News
Blounts Creek case moving forward
Environmental, Sound Rivers, Uncategorized
Posted on April 29th, 2021
Last week, Sound Rivers’ attorneys with Southern Environmental Law Center learned the request by the mining company Martin Marietta for the North Carolina Supreme Court to review the lower court’s decision on “persons aggrieved” — whether Sound Rivers and our members have legal standing — was granted. Opening briefs are due in early June.

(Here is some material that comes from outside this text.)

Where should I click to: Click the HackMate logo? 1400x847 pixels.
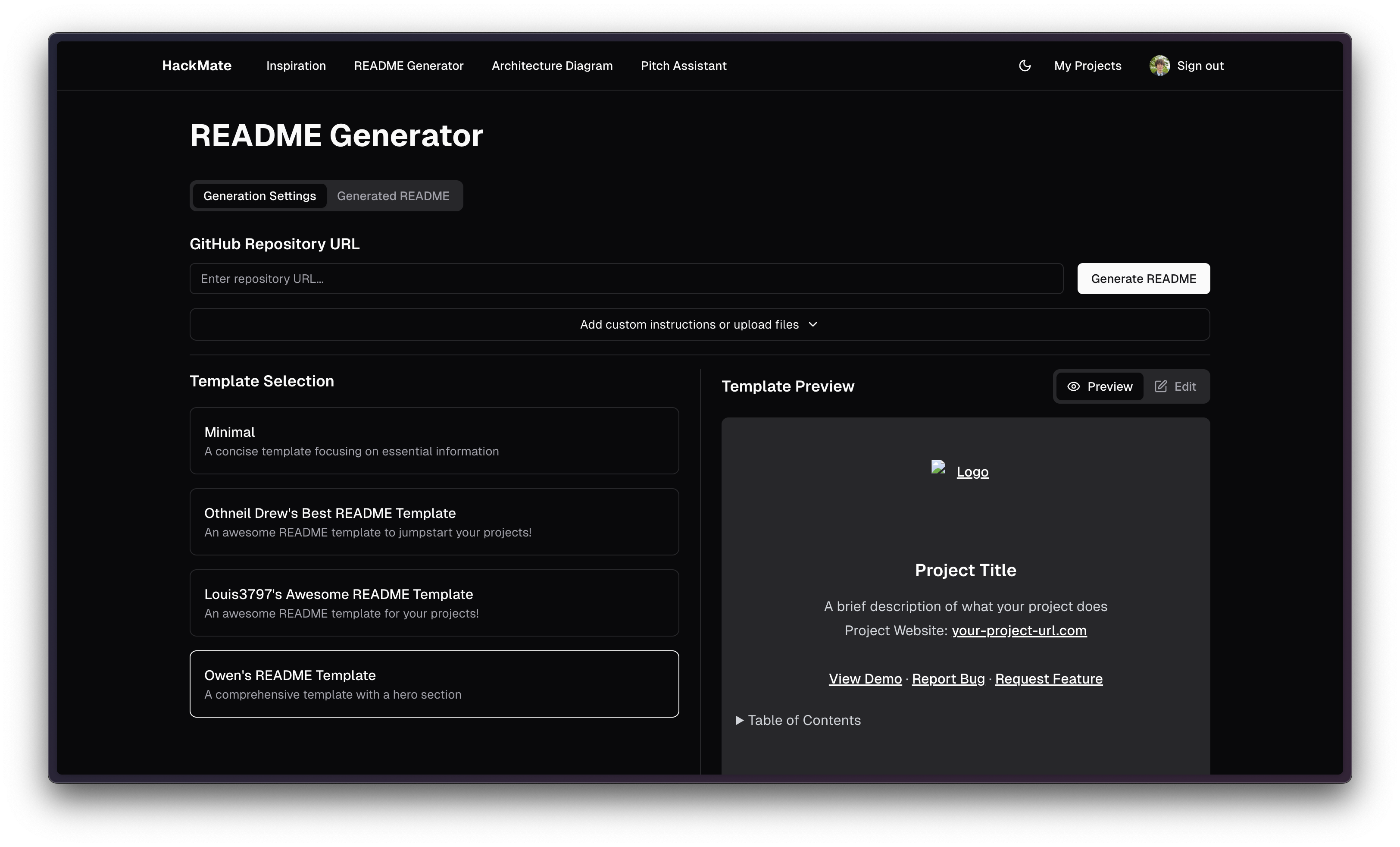[x=197, y=66]
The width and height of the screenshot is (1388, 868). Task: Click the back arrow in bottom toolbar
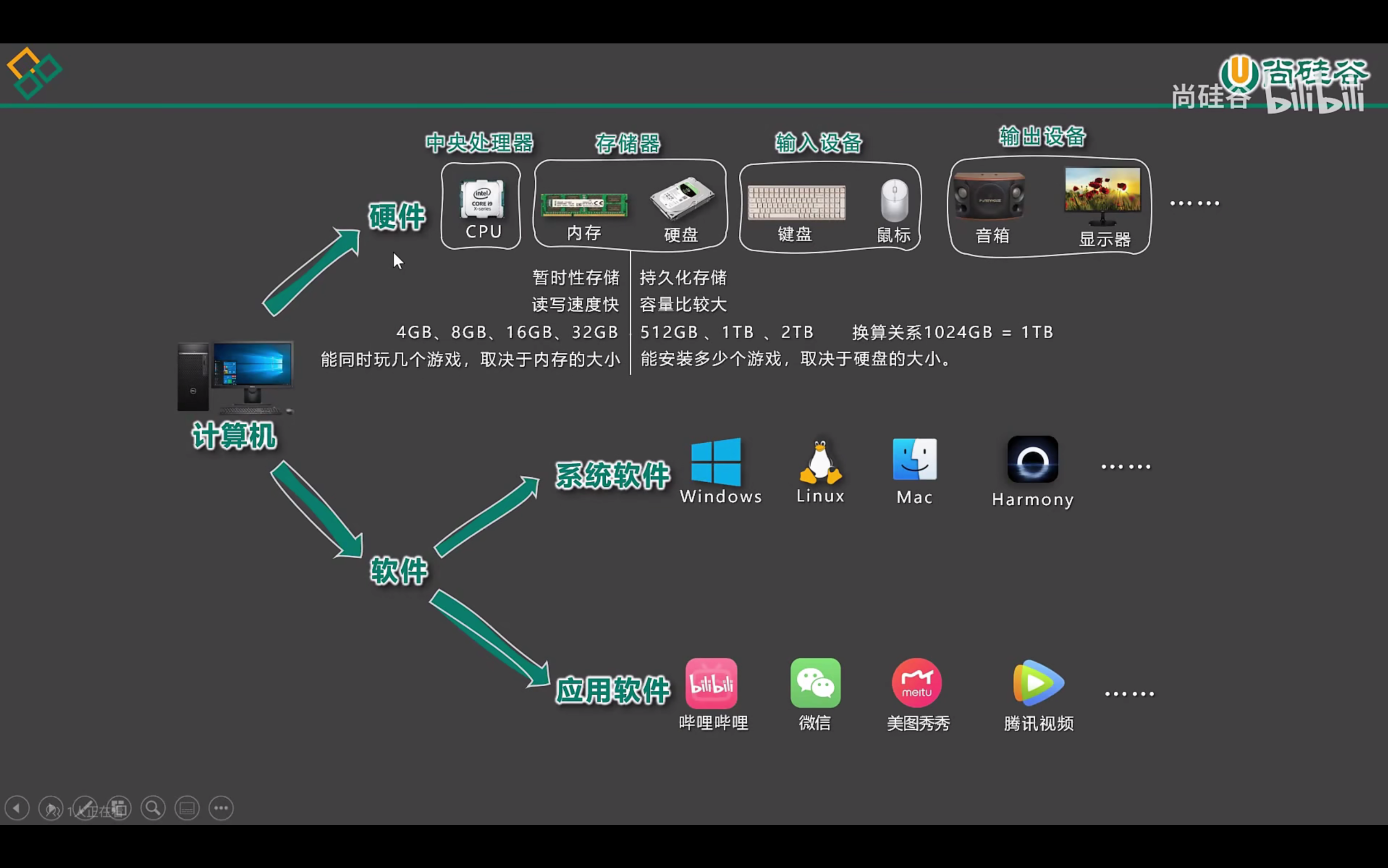tap(17, 808)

The challenge to the NCDEQ NPDES permit that would allow Martin Marietta to discharge up to 12-million gallons of water per day into the brackish headwaters of Blounts Creek was filed eight years ago by Sound Rivers, NC Coastal Federation and SELC. It has since bounced around the lower courts. Sound Rivers is not challenging the construction of the 649-acre limestone mine in Vance County, but the manner in which the water used in the mining process is discharged, and has maintained there are other, less ecologically harmful, ways to discharge the water. Experts have testified that consistently dumping that much fresh water per day into the creek will change the pH of the water, ultimately decimating a waterway designated by the state as a nursery for many saltwater species. Blounts Creek is a tributary of the Pamlico River.
“We are all pleased to see the case moving forward, finally,” said Sound Rivers’ Executive Director Heather Deck.